Ciò che lascia increduli è la fermezza della British Olympic Association nel non concedere una cristianissima e financo ovvia seconda chance ad atleti che, addirittura dieci anni fa, furono trovati positivi a un test antidoping. Suona invece come un anatema da predicatore-tv-via-cavo (o come un apocalittico delirio da Speaker’s Corner, per rimanere in tema inglese) un’altra dichiarazione del solito Moynihan a questo proposito: «Chi parla di riabilitazione anche per i peggiori casi di doping dovrebbe pensare che non ci sarà nessuna riabilitazione per quegli atleti puliti che non hanno mai indossato l’uniforme olimpica a causa di quei truffatori che hanno deliberatamente assunto sostanze». Semioticamente, va segnalato che “riabilitazione” è la traduzione da noi utilizzata per “redemption”. A onor di cronaca va anche segnalato che la carriera politica di Mohynian (ex canottiere che può vantare il titolo di Barone) servì da ministro dello sport con Margaret Thatcher, e fu l’ideatore della contestatissima “ID Card” per gli hooligans, subito ritirata dopo il disastro di Hillsborough.

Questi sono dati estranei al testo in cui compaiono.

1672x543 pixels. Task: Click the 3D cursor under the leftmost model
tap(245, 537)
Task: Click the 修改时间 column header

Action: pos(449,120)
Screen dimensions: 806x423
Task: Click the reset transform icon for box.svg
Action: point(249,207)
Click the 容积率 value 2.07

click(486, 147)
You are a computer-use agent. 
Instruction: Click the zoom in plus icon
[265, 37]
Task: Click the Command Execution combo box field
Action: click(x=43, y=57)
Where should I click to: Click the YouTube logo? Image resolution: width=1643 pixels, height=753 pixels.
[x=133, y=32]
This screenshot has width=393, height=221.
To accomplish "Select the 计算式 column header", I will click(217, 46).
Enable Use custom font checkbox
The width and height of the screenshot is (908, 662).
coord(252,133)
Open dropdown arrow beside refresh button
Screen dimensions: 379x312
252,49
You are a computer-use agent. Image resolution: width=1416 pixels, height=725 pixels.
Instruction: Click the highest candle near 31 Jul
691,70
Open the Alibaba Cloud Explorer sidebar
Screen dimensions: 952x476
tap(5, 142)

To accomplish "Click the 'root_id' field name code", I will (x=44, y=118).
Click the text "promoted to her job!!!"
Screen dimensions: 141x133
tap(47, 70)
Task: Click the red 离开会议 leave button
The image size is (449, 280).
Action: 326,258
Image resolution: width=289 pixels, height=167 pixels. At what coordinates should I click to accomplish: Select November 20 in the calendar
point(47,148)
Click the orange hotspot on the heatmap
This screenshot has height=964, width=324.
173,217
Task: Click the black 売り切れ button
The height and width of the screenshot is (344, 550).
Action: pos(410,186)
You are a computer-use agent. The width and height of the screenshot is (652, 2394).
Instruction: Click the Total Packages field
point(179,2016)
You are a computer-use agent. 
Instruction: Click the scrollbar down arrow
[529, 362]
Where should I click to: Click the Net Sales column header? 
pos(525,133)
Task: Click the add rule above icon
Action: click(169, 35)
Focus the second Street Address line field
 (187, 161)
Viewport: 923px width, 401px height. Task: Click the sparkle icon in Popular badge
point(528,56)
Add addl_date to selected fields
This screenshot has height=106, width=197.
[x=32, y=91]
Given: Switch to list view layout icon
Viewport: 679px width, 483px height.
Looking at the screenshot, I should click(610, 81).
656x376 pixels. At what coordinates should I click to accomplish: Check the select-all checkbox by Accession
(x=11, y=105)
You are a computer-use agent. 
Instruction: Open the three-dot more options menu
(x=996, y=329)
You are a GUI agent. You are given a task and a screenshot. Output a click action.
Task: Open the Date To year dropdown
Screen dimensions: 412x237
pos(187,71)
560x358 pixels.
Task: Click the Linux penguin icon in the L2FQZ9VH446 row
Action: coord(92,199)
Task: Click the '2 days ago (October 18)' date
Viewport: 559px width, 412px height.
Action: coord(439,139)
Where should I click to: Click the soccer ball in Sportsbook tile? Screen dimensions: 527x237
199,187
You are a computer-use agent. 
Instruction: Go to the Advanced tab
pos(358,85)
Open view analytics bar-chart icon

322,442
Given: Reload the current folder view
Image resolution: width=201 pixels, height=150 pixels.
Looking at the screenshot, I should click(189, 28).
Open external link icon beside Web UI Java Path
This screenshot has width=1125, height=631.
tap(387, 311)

Sarà forse per il nostro romantico ricordo di Maradona – odiatissimo in terra inglese – o per il garantismo un po’ “questa volta chiudiamo un occhio”, ma la fermezza della federazione britannica appare esagerata oltre che macchiettistica: e sfidare l’organismo internazionale nella lotta al doping invocando un ergastolo sportivo per chi ha già pagato e terminato di pagare anni fa non migliora il quadro, dal punto di vista organizzativo innanzi tutto. Ci sarebbe poi quello morale, certo da non tenere in secondo piano.